= Lord Lieutenant of the West Riding of Yorkshire =

Civil post in Yorkshire, England

This is a list of those who have held the position of Lord Lieutenant of the West Riding of Yorkshire from its creation in 1660 to its abolition on 31 March 1974. From 1699 until 1974, all Lords Lieutenant were also Custos Rotulorum of the West Riding of Yorkshire. The incumbent Lord Lieutenant became in 1974 Lord Lieutenant of West Yorkshire, covering a smaller area.

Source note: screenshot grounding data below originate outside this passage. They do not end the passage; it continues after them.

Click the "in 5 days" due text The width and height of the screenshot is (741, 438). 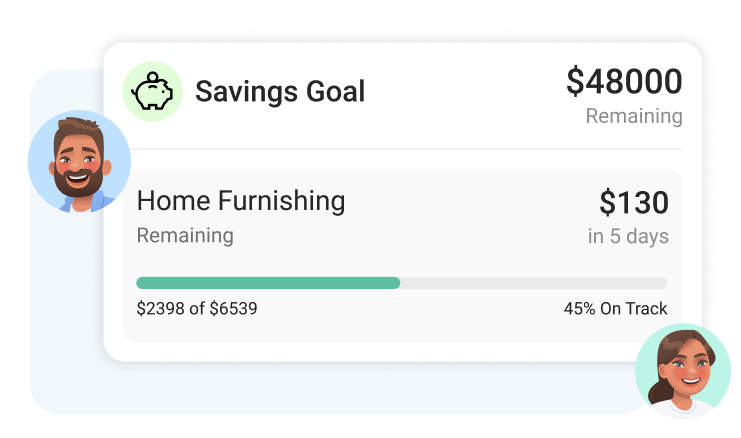(628, 237)
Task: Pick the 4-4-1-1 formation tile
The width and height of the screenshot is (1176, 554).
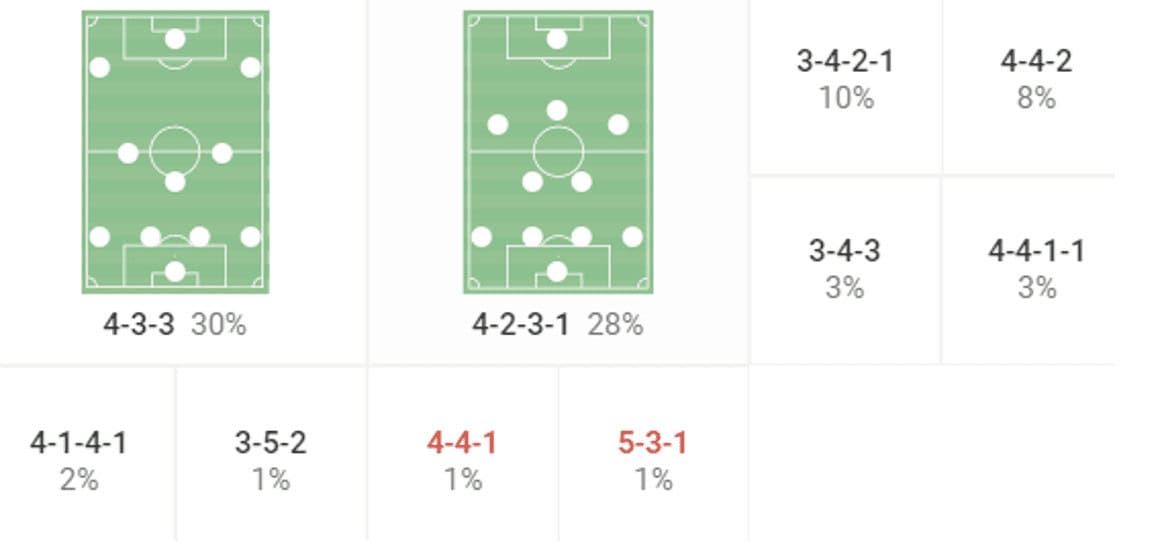Action: pos(1036,267)
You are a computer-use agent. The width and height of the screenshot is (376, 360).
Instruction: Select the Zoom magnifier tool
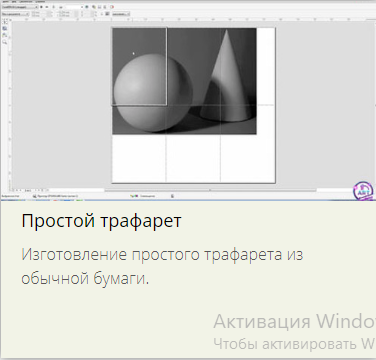click(5, 42)
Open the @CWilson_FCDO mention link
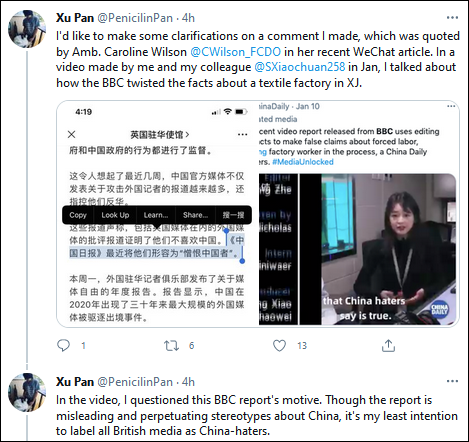 235,52
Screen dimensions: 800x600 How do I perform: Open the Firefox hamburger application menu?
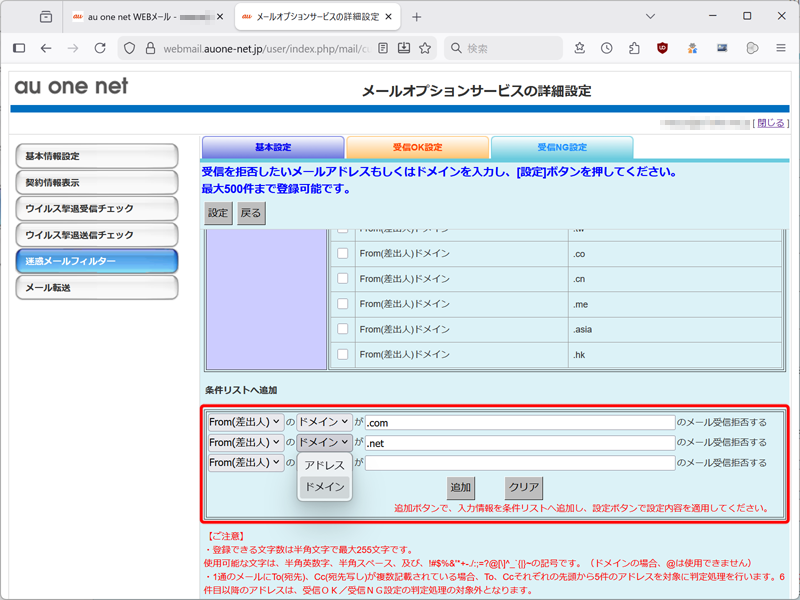pos(780,48)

==Lord Lieutenants of the West Riding of Yorkshire to 1974==
- Marmaduke Langdale, 1st Baron Langdale 9 October 1660 – 5 August 1661
- George Villiers, 2nd Duke of Buckingham 5 September 1661 – 14 March 1667
- Richard Boyle, 1st Earl of Burlington 14 March 1667 – 22 November 1667
- George Villiers, 2nd Duke of Buckingham 22 November 1667 – 13 March 1674
- Thomas Osborne, 1st Duke of Leeds 13 March 1674 – 8 May 1679
- Richard Boyle, 1st Earl of Burlington 8 May 1679 – 23 March 1688
- Lord Thomas Howard 23 March 1688 – 5 October 1688
- Henry Cavendish, 2nd Duke of Newcastle-upon-Tyne 5 October 1688 – 10 May 1689
- Thomas Osborne, 1st Duke of Leeds 10 May 1689 – 29 September 1699
- Charles Boyle, 2nd Earl of Burlington 29 September 1699 – 9 February 1704
- Henry Boyle, 1st Baron Carleton 6 April 1704 – 10 June 1715
- Richard Boyle, 3rd Earl of Burlington 10 June 1715 – 29 September 1733
- Thomas Watson-Wentworth, 1st Marquess of Rockingham 29 September 1733 – 14 December 1750
- Charles Watson-Wentworth, 2nd Marquess of Rockingham 18 July 1751 – 25 February 1763
- Francis Hastings, 10th Earl of Huntingdon 25 February 1763 – 12 September 1765
- Charles Watson-Wentworth, 2nd Marquess of Rockingham 12 September 1765 – 1 July 1782
- Charles Howard, 11th Duke of Norfolk 23 October 1782 – 2 March 1798
- William FitzWilliam, 4th Earl FitzWilliam 2 March 1798 – 18 November 1819
- Henry Lascelles, 2nd Earl of Harewood 18 November 1819 – 24 November 1841
- James Stuart-Wortley-Mackenzie, 1st Baron Wharncliffe 29 December 1841 – 19 December 1845
- Henry Lascelles, 3rd Earl of Harewood 17 January 1846 – 22 February 1857
- William Wentworth-FitzWilliam, 6th Earl FitzWilliam 31 March 1857 – 23 August 1892
- Aldred Lumley, 10th Earl of Scarbrough 23 August 1892 – 22 April 1904
- Henry Lascelles, 5th Earl of Harewood 22 April 1904 – 14 December 1927
- Henry Lascelles, 6th Earl of Harewood 14 December 1927 – 23 May 1947
- Lawrence Lumley, 11th Earl of Scarbrough 9 February 1948 – 29 June 1969
- Kenneth Hargreaves 23 February 1970 – 31 March 1974†

†Became Lord Lieutenant of West Yorkshire.